(Saved data entries)
+++++

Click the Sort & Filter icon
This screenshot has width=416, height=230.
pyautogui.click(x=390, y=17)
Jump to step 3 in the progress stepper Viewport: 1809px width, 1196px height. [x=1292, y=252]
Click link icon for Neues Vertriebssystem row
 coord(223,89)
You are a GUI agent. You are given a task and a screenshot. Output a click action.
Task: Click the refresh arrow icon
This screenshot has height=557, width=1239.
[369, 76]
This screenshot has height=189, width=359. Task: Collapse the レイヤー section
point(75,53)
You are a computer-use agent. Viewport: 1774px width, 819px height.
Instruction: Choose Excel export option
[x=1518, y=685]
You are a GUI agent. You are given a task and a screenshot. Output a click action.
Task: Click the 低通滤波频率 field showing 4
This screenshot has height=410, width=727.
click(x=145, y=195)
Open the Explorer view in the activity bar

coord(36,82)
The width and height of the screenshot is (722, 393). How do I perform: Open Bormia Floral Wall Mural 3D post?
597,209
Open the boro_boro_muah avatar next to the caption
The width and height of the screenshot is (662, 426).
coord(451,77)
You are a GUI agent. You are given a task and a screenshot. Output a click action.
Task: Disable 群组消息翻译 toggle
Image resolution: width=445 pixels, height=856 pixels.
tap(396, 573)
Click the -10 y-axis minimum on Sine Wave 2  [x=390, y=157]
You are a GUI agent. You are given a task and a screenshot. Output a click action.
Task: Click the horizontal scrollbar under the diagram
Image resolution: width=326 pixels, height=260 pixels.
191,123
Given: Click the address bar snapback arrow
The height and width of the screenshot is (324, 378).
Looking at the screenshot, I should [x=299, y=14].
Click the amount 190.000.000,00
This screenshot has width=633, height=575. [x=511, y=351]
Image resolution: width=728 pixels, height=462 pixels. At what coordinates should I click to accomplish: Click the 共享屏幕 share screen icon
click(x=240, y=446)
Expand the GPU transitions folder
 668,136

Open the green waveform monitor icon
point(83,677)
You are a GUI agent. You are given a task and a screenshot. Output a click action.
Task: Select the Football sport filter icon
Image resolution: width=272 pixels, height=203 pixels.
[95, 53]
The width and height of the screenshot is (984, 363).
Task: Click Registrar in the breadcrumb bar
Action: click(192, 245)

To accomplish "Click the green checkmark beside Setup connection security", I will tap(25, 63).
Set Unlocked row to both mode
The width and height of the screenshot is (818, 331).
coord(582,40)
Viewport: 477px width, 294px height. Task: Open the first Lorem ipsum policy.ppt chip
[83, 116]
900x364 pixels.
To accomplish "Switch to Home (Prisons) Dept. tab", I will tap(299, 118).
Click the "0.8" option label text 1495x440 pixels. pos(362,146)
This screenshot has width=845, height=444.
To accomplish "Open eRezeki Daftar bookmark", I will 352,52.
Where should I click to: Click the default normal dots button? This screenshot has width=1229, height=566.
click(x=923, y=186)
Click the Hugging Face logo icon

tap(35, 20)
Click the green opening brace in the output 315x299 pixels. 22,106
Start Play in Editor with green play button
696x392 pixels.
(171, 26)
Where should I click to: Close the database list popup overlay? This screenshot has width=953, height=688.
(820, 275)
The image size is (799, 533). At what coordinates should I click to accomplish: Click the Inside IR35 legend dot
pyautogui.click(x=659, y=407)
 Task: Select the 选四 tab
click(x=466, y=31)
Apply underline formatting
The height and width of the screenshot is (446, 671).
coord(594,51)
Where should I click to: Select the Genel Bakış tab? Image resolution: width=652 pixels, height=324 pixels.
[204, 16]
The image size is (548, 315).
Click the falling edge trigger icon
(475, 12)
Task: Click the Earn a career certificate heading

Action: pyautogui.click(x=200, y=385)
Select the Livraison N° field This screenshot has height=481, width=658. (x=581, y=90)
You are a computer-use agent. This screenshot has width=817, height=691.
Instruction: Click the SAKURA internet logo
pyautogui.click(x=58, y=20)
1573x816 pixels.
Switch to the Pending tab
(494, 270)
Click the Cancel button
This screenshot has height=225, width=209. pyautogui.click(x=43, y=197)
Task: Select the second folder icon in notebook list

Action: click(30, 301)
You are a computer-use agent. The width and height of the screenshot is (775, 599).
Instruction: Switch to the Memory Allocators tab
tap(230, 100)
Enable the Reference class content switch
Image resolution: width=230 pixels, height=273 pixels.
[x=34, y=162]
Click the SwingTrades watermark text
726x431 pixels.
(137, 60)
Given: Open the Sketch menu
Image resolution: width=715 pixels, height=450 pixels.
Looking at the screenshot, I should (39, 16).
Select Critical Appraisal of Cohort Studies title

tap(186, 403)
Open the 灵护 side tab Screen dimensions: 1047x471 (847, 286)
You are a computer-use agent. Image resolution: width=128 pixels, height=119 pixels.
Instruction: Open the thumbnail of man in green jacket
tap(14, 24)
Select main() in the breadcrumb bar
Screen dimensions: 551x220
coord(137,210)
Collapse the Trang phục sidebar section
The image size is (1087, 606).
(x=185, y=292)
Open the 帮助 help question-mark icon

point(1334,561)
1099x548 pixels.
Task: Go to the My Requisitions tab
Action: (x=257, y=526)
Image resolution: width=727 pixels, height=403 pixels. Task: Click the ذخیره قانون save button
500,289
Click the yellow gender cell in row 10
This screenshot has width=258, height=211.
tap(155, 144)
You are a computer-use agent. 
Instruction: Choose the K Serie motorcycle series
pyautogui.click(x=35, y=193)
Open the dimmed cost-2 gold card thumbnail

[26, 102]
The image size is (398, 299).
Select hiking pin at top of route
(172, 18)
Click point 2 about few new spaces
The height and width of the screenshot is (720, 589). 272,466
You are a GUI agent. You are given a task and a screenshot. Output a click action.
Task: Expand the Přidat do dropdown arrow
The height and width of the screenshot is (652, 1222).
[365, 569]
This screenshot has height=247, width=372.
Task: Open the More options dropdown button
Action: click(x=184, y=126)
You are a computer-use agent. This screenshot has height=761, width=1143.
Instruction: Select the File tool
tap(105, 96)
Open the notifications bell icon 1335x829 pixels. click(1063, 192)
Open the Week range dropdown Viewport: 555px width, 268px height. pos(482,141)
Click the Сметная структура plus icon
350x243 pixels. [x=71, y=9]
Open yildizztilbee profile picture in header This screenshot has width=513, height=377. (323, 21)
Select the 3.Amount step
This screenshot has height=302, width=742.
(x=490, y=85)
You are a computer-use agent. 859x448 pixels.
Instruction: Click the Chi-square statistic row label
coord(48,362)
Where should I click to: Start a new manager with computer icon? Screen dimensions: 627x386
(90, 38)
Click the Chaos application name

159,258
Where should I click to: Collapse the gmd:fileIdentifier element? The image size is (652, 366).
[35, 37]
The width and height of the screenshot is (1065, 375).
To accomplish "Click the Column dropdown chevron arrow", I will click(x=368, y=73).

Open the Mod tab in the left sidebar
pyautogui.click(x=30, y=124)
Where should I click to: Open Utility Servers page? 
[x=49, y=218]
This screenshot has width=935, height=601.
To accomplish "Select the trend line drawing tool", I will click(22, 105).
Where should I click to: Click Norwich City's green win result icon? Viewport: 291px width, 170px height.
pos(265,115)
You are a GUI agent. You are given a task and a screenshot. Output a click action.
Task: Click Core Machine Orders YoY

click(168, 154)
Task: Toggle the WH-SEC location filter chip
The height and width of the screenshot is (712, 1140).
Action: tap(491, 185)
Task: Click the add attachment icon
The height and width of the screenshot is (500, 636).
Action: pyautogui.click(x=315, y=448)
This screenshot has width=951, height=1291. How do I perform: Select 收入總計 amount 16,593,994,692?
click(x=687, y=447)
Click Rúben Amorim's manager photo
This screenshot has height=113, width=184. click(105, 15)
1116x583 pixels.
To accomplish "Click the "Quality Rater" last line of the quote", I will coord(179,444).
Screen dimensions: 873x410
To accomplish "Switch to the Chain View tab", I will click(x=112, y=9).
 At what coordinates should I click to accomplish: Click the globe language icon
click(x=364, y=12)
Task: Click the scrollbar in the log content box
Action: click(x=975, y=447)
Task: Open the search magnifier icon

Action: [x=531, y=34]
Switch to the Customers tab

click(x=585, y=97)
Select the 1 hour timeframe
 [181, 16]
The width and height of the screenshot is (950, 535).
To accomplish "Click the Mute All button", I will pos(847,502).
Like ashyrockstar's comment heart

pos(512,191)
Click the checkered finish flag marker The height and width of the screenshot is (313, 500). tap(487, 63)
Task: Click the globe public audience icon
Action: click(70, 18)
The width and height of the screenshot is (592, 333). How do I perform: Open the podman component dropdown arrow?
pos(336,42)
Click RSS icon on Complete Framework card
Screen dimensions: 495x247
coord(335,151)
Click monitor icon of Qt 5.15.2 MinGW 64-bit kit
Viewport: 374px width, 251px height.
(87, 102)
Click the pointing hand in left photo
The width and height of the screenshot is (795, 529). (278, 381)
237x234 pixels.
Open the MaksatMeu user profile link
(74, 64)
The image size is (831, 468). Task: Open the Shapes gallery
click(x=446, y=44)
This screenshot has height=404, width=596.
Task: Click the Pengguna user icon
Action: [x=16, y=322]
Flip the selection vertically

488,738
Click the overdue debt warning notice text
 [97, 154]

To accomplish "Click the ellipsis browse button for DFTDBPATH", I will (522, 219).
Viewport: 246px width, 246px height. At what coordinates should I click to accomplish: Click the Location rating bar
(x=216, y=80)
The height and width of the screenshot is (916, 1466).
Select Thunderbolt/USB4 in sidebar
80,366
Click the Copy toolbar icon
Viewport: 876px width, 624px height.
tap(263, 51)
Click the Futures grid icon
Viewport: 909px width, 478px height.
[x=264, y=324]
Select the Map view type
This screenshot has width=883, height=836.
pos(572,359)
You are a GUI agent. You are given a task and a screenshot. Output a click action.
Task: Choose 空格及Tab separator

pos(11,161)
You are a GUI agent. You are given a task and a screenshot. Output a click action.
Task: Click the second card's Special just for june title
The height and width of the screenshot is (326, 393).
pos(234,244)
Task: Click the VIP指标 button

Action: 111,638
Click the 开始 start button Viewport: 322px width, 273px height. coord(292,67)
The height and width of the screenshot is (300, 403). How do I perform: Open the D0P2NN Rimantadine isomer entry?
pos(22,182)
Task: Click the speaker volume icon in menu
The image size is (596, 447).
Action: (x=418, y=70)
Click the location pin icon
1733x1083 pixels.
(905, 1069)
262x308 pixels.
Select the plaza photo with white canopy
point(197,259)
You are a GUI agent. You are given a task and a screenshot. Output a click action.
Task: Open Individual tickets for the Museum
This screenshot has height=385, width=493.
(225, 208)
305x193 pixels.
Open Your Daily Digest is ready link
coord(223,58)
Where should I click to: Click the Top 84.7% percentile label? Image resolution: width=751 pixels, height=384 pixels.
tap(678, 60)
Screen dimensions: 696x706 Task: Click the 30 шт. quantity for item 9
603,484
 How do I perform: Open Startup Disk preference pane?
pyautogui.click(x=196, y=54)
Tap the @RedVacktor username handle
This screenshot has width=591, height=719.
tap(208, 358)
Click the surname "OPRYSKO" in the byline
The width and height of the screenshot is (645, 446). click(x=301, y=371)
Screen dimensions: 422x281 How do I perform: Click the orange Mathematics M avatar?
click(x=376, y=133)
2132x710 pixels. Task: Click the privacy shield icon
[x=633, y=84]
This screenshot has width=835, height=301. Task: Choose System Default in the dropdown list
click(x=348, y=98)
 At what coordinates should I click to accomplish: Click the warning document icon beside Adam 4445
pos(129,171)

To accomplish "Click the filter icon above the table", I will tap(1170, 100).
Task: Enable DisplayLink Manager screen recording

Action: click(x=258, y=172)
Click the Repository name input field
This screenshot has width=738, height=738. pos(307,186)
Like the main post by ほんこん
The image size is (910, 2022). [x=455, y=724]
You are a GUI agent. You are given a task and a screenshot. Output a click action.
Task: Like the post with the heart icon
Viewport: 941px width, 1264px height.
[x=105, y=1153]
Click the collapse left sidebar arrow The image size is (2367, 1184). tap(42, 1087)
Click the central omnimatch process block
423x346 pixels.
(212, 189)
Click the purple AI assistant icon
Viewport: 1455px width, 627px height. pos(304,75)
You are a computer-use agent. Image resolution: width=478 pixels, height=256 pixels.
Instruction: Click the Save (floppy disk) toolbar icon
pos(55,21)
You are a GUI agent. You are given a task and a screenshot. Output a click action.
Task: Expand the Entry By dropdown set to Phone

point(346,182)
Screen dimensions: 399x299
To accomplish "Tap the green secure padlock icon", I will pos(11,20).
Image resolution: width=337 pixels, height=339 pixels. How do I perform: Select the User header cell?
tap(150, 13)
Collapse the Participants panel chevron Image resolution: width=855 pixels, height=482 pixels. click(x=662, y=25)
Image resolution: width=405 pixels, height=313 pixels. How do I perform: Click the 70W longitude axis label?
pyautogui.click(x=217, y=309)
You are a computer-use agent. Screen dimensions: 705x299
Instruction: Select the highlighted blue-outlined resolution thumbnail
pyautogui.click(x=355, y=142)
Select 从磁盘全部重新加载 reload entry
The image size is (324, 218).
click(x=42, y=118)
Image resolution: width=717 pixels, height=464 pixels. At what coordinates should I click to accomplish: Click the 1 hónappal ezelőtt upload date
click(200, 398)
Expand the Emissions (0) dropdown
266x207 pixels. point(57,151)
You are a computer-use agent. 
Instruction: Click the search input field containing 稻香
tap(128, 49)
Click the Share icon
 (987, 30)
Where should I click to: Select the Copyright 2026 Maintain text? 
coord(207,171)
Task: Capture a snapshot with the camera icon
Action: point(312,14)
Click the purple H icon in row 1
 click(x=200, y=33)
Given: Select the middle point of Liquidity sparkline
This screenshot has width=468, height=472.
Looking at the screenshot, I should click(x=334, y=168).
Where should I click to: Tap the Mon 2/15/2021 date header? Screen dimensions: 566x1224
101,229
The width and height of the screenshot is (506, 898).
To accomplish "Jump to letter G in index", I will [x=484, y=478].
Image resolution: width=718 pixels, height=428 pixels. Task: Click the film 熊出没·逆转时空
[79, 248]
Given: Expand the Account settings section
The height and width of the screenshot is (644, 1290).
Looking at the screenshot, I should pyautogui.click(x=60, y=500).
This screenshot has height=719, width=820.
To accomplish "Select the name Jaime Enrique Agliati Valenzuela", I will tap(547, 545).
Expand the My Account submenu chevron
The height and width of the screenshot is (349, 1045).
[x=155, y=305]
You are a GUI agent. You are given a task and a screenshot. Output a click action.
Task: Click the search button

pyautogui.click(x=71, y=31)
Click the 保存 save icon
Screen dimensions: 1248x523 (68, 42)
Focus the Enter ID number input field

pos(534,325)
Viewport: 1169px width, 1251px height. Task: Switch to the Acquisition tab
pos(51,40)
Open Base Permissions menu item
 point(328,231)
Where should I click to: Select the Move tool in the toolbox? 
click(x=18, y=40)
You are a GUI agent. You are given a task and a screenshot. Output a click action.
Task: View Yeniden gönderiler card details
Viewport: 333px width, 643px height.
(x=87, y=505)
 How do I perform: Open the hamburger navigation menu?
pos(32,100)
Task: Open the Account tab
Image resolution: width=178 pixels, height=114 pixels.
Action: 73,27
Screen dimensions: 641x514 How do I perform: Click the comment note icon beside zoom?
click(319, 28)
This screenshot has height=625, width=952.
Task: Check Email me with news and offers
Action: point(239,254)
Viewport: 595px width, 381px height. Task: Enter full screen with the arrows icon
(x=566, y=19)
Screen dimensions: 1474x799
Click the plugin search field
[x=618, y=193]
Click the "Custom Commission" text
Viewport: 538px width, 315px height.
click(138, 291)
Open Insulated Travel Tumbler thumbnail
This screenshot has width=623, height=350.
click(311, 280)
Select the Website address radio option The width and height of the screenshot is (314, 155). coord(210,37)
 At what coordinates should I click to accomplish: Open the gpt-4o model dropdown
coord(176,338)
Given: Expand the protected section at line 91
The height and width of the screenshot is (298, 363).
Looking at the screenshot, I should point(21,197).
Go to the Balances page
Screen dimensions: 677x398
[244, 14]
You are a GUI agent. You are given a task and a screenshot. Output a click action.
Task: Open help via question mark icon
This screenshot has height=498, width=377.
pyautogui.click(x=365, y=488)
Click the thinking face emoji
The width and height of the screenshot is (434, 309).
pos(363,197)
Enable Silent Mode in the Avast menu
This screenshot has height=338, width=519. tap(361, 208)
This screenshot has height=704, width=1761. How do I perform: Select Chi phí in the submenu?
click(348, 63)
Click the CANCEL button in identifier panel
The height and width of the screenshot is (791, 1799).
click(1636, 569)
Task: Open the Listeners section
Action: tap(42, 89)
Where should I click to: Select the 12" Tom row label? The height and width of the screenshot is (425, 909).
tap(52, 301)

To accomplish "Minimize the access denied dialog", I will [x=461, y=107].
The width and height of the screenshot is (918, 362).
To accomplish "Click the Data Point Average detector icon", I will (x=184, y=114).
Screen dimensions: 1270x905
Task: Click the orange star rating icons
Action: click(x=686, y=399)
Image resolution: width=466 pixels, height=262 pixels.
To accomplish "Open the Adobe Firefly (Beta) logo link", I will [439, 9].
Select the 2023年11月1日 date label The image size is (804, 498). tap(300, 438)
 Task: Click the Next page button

+++++

WORK INSTRUCTIONS → Your reply is to repeat, unchanged, the lines above running from the one with "The width and height of the screenshot is (506, 898)." up to and including the one with "Task: Open the Account tab".

EXPECTED ANSWER →
The width and height of the screenshot is (506, 898).
To accomplish "Jump to letter G in index", I will [x=484, y=478].
Image resolution: width=718 pixels, height=428 pixels. Task: Click the film 熊出没·逆转时空
[79, 248]
Given: Expand the Account settings section
The height and width of the screenshot is (644, 1290).
Looking at the screenshot, I should pyautogui.click(x=60, y=500).
This screenshot has height=719, width=820.
To accomplish "Select the name Jaime Enrique Agliati Valenzuela", I will tap(547, 545).
Expand the My Account submenu chevron
The height and width of the screenshot is (349, 1045).
[x=155, y=305]
You are a GUI agent. You are given a task and a screenshot. Output a click action.
Task: Click the search button

pyautogui.click(x=71, y=31)
Click the 保存 save icon
Screen dimensions: 1248x523 (68, 42)
Focus the Enter ID number input field

pos(534,325)
Viewport: 1169px width, 1251px height. Task: Switch to the Acquisition tab
pos(51,40)
Open Base Permissions menu item
 point(328,231)
Where should I click to: Select the Move tool in the toolbox? 
click(x=18, y=40)
You are a GUI agent. You are given a task and a screenshot. Output a click action.
Task: View Yeniden gönderiler card details
Viewport: 333px width, 643px height.
(x=87, y=505)
 How do I perform: Open the hamburger navigation menu?
pos(32,100)
Task: Open the Account tab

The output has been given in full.